Overhead assets can be used in a variety of ways to gather intelligence about underground facilities. Traditional imagery sensors can spot excavation of sites such as Tarhunah. The National Geospatial-Intelligence Agency also uses that imagery to produce high-resolution terrain information that assists the center in identifying and evaluating underground facilities. Minor changes in elevation at a specific location might indicate underground construction. In 1998, to help refine the technique, the National Imagery and Mapping Agency, now known as the NGA, began construction of the HRTI Test Range at the Nevada Test Site.
Multispectral or hyperspectral imaging sensors carried on commercial or intelligence satellites can detect the traces left behind by humans and machines from construction efforts, attempts at camouflage and the presence of exhaust gases. Infrared imagery sensors, such as those carried by the Enhanced Crystal System satellites, can detect the vent duct arrays or the heat generated by underground facilities that are sufficiently close to the surface. The blue-band filter on a nonclassified environmental satellite such as Landsat can also detect the smoke and gases that are emitted from underground vents.
Ground sensors are an alternative to overhead reconnaissance. The Air Force Technical Applications Center maintains seismic detection facilities around the world to monitor nuclear detonations. These might provide intelligence about underground construction if sufficiently large signals were generated in the clearing of space for construction of underground installations.

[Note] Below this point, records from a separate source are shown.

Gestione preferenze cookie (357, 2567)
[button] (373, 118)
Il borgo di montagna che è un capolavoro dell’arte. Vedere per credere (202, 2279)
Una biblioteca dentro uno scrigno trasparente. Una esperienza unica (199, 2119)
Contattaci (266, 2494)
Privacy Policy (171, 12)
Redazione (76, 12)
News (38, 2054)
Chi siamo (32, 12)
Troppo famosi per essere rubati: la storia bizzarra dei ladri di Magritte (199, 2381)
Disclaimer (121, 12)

Small ground sensors, possibly disguised as rocks or other natural objects, could be covertly deployed by UAVs or aircraft during nighttime missions. In a 1999 report by a Defense Department advisory group, "Characterization of Underground Facilities," the authors noted that placing sensors was becoming more attractive due to miniaturization of electronics, sensors and communications technology, and other improvements. Another BBN project has involved the development of a prototype of a Counter Underground Facilities Unattended Ground System. Documents describe it as consisting of "multiple, networked ground nodes of electromagnetic, acoustic and seismic sensors" for underground monitoring and target characterization.

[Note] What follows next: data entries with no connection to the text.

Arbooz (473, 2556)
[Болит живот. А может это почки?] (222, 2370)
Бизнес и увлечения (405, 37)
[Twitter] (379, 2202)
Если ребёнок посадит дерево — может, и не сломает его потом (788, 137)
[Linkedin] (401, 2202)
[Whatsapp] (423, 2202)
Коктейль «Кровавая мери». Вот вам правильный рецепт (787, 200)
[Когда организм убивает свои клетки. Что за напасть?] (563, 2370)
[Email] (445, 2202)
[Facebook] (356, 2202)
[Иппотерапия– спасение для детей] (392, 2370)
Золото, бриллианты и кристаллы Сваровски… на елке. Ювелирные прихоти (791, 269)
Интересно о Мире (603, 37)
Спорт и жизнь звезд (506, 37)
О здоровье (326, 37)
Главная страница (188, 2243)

These and other collection efforts are guided by theoretical work on the physical signatures associated with building underground facilities and operating them. In early June 2004, Wendee Brunish, a scientist from Los Alamos National Laboratory, visited the Virginia headquarters of the NRO to give a presentation on a new technique for building 3-D models of underground facilities. The technique was part of the lab's effort to develop a geological assessment methodology for underground targets. The technique reportedly allows differentiation of structural blocks, stratigraphic layers, as well as facility infrastructure. According to a lab news release, Brunish showed results for an unspecified "underground target of great interest in a foreign country."

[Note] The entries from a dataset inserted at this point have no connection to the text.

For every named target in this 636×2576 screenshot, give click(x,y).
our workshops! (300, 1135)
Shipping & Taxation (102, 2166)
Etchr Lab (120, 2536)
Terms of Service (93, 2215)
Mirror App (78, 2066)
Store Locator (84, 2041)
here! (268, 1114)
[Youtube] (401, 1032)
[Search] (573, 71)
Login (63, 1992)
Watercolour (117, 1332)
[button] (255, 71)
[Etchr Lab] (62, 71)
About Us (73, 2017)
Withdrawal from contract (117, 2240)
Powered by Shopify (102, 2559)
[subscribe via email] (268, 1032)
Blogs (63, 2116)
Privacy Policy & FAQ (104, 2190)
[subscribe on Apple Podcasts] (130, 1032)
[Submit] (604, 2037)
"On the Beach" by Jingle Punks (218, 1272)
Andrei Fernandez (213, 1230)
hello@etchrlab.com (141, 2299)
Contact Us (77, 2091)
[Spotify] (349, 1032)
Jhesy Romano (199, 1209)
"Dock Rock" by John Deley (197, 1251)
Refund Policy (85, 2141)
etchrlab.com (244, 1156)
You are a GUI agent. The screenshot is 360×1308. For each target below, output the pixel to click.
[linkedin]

How well the staff of the Underground Facilities Analysis Center and other analysts are doing at identifying and characterizing underground facilities is difficult for any outside observer to determine. It might even be difficult for those with full access to know. The U.S. cannot, by definition, know how many facilities it has failed to identify. But it would appear that the search for underground facilities is far from over. The author of the Pathfinder article estimated that 10,000 underground facilities had been identified and a suspected equal number were yet to be discovered. ċ
Jeffrey T. Richelson is a senior fellow with the George Washington University National Security Archive. He is the author of several books, including "The Wizards of Langley: Inside the CIA's Directorate of Science and Technology."